Greater Hospital Vigilance Urged Over Water Systems in Summer

Patients who are vulnerable to infection run a greater risk of contracting Legionnaires’ disease, a severe form of pneumonia, during warm, humid weather, according to a study published in the Journal of Infectious Diseases. The infection is caused by Legionella bacteria that can live in hospital water systems and throughout the environment.

Legionella bacteria, while usually not a problem for healthy adults, can be most serious and even fatal for patients who are immune compromised, including those in Intensive Care Units, the very young and the very old, the chronically ill, and post-surgical, cancer and transplant patients. These patients risk becoming infected through a buildup of microbes that can inhabit a hospital’s water system, where they have oftentimes become resistant to traditional methods of cleaning and disinfection.

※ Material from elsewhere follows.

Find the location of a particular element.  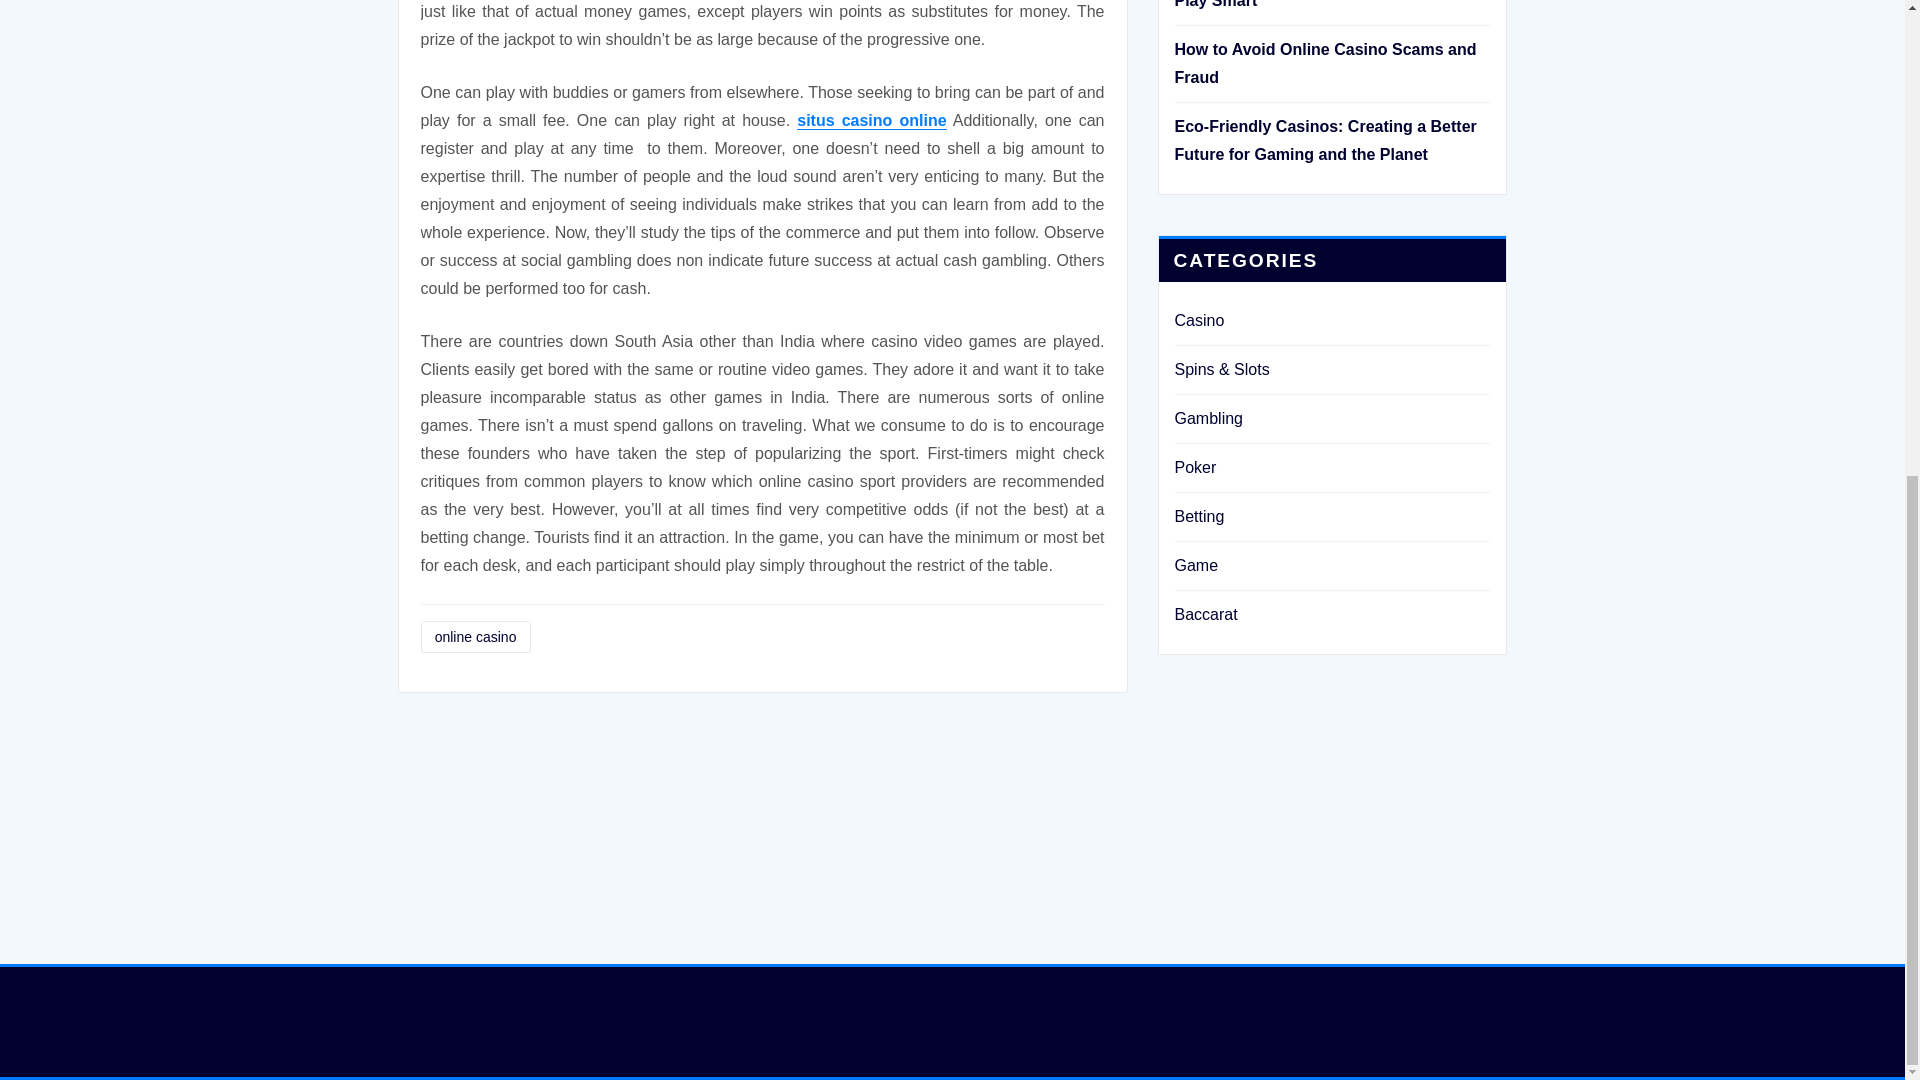

Game is located at coordinates (1195, 565).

At-risk patients can become ill through any exposure to hospital water, whether through ingestion, comforting mouth sores with ice cubes, bathing, inhalation of shower mist or being treated with equipment washed in hospital water.

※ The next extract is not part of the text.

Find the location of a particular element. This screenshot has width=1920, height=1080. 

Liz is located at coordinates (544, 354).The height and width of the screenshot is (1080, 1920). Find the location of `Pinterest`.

“Many healthcare professionals aren’t aware of what’s lurking in their water in the summer or any season, especially the water used with critically ill and at-risk patients. As a result, countless Legionella and other harmful microorganisms that can cause serious infections go undetected,” says Janet Stout, an international expert on Legionella and other microbes in hospital water.

Stout, director of the Special Pathogens Laboratory and a microbiologist at the University of Pittsburgh, is a strong advocate for reducing the risk of waterborne infection in hospitals, nursing homes and other healthcare facilities. She is on a mission to get these institutions to test their water and then do something about it.

Speaking at the annual conference of the Association for Professionals in Infection Control and Epidemiology (APIC) in San Jose, California, Stout shared stories that vividly illustrated the problem:

  • A hospital’s Burn Unit treated its badly burned patients with a cooling water spray to ease their pain…until it was discovered that the water was loaded with dangerous, infection-causing microbes.
  • Another hospital, attempting to prevent the spread of infection, installed non-touch faucets. But a study found that every faucet tested positive for Legionella bacteria, and that 74 percent were also contaminated with Pseudomonas aeruginosa, another bacterium associated with serious, often fatal, pneumonia.
Patients, their families and caregivers need to be aware of the potential for waterborne infection any time they are hospitalized, particularly if they are seriously ill or undergoing treatment that affects their immune systems, according to Stout.